» Task details
Reproduce the data below word for word, omitting the pictures.

# Data provided start

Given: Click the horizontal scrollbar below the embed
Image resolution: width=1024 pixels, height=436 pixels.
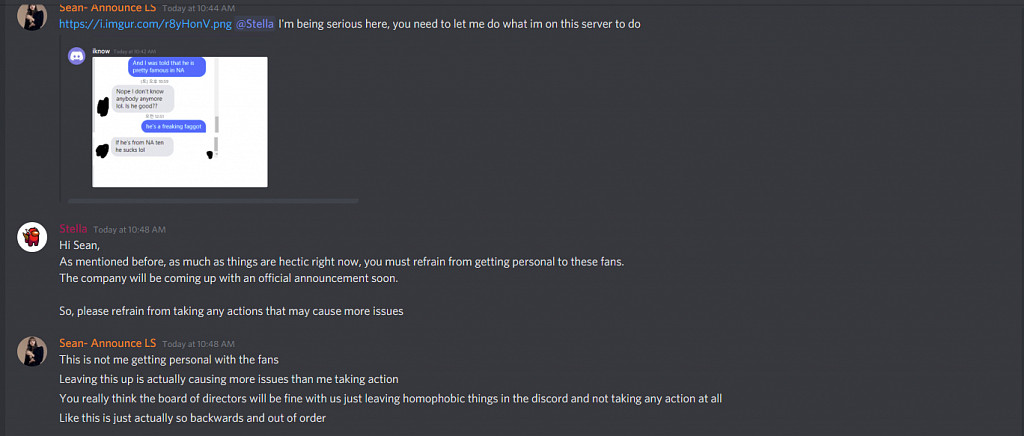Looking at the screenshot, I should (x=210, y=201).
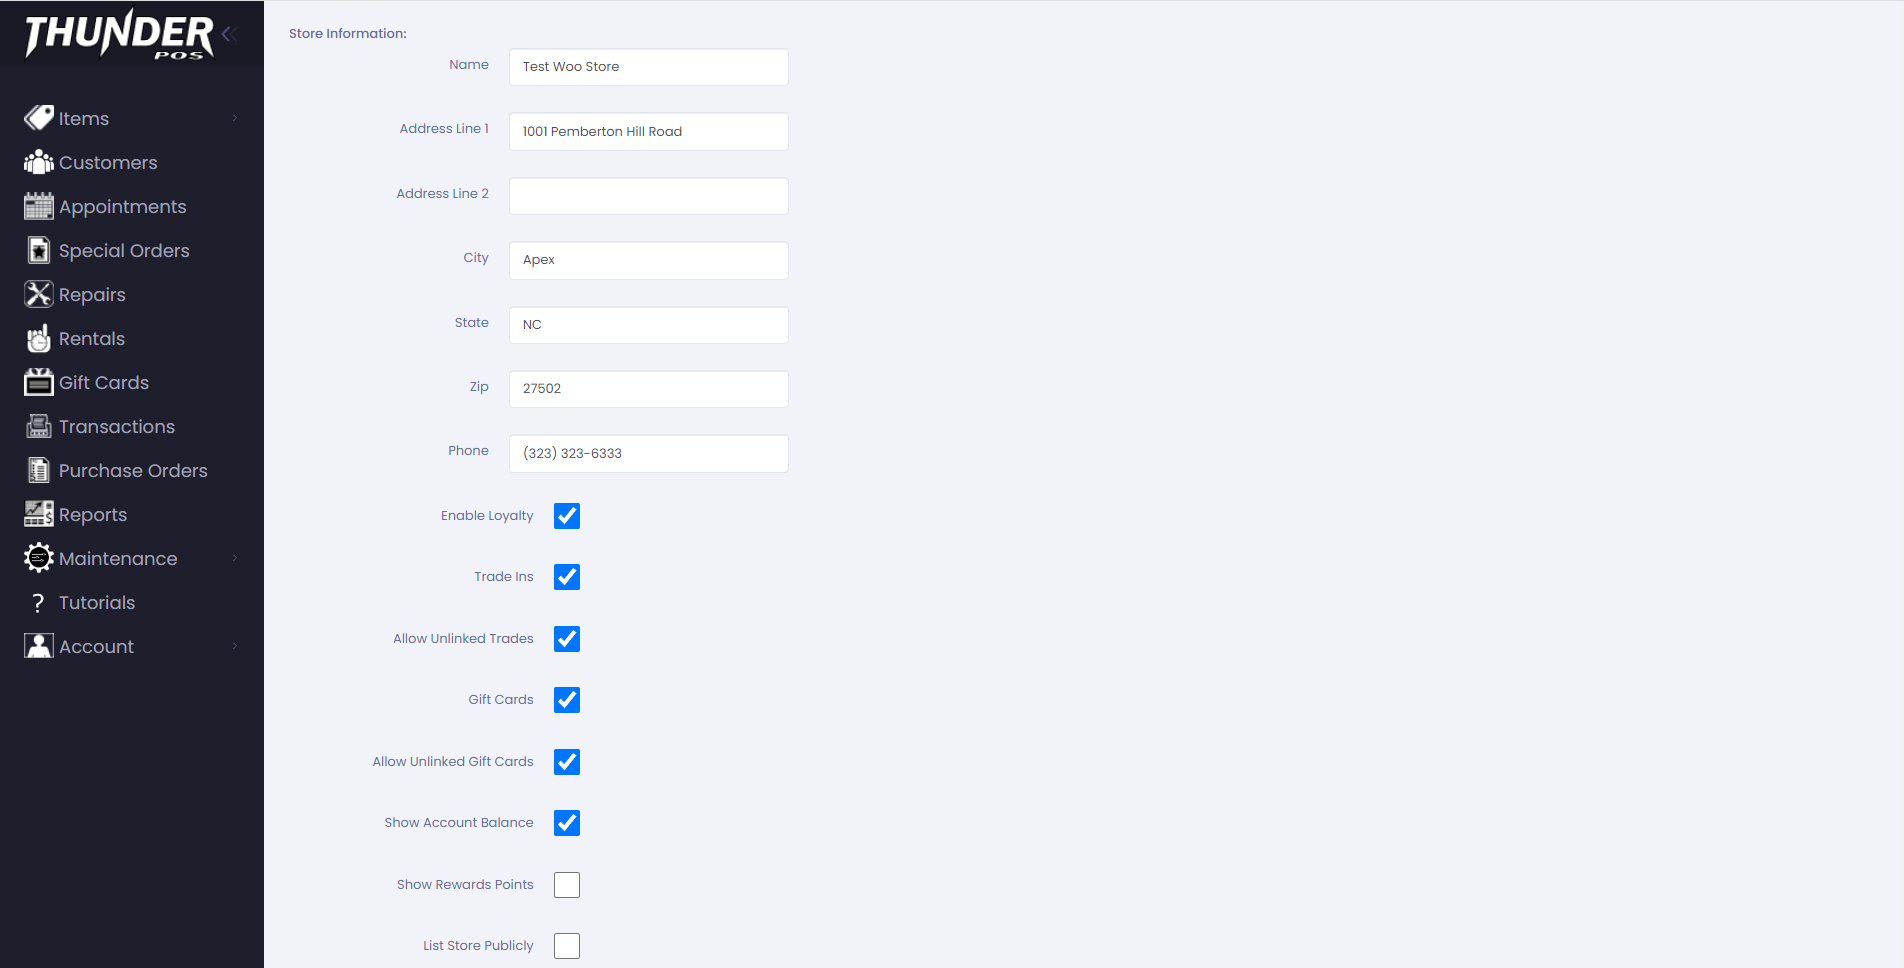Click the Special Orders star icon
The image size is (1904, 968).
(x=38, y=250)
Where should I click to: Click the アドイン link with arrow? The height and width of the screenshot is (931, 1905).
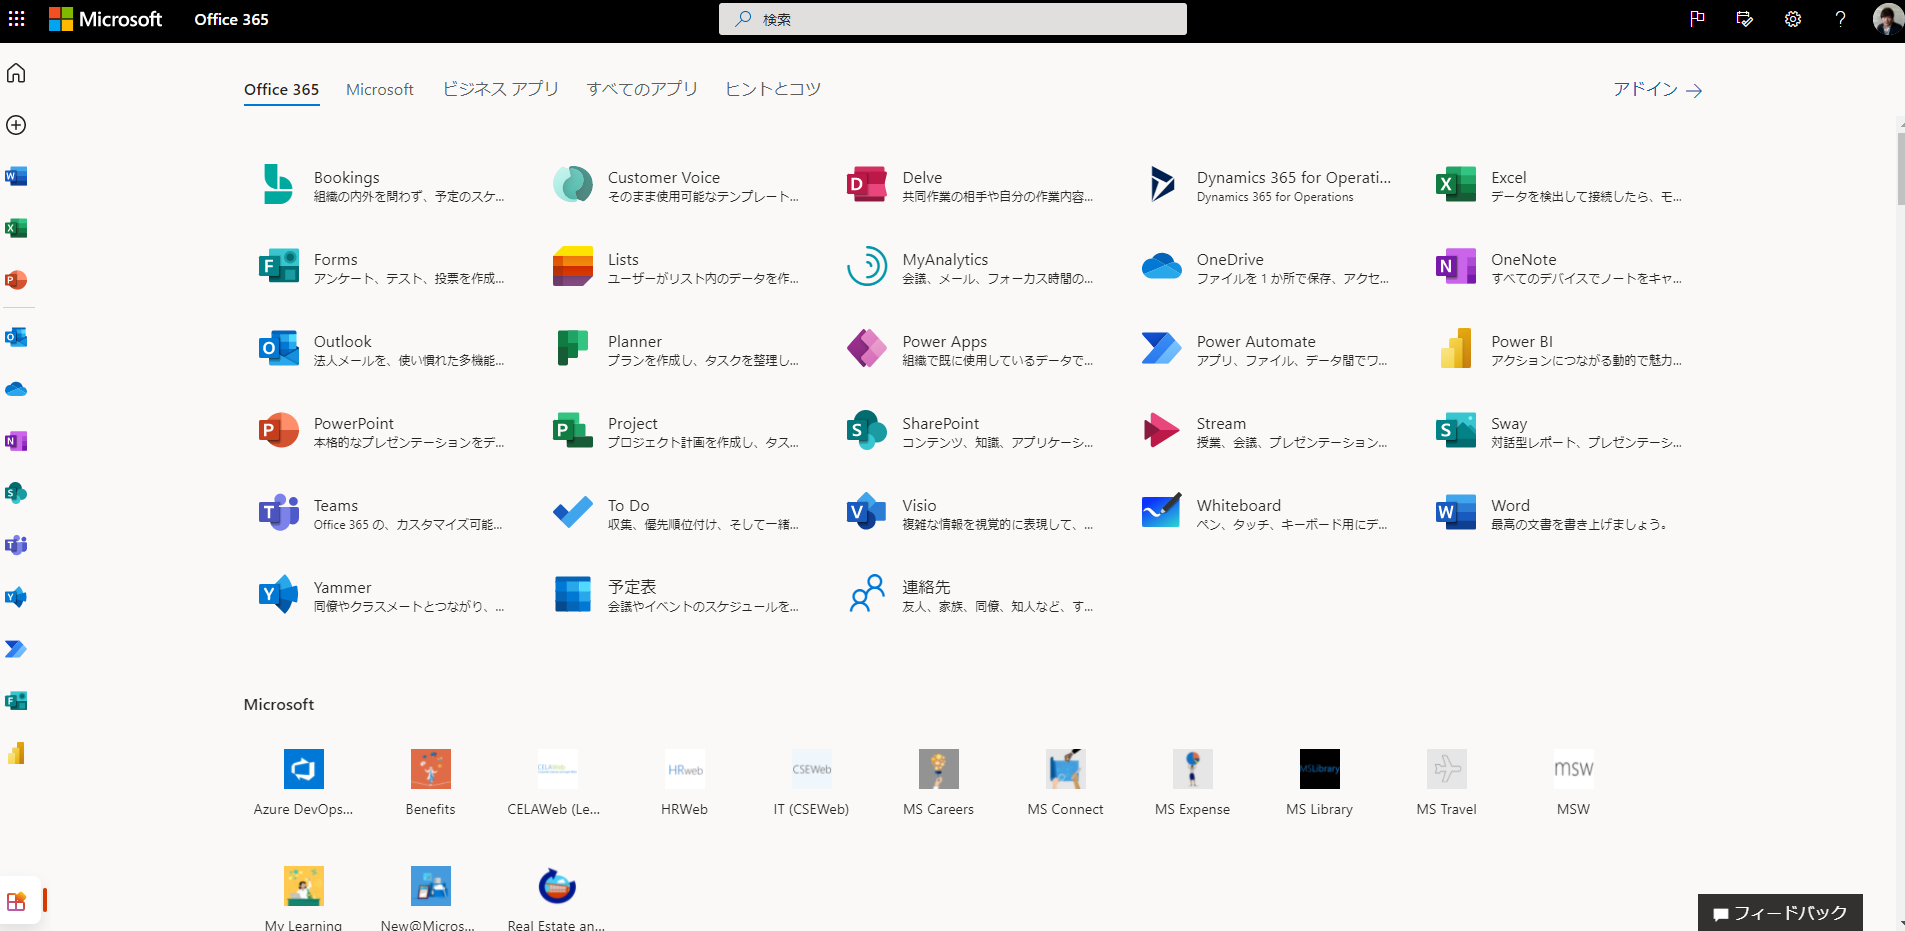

# Data provided end

» Result
Given: Click the horizontal scrollbar below the embed
Image resolution: width=1024 pixels, height=436 pixels.
Looking at the screenshot, I should (x=210, y=201).
Click the Special Orders star icon
The image size is (1904, 968).
(x=38, y=250)
Where should I click to: Click the アドイン link with arrow? The height and width of the screenshot is (931, 1905).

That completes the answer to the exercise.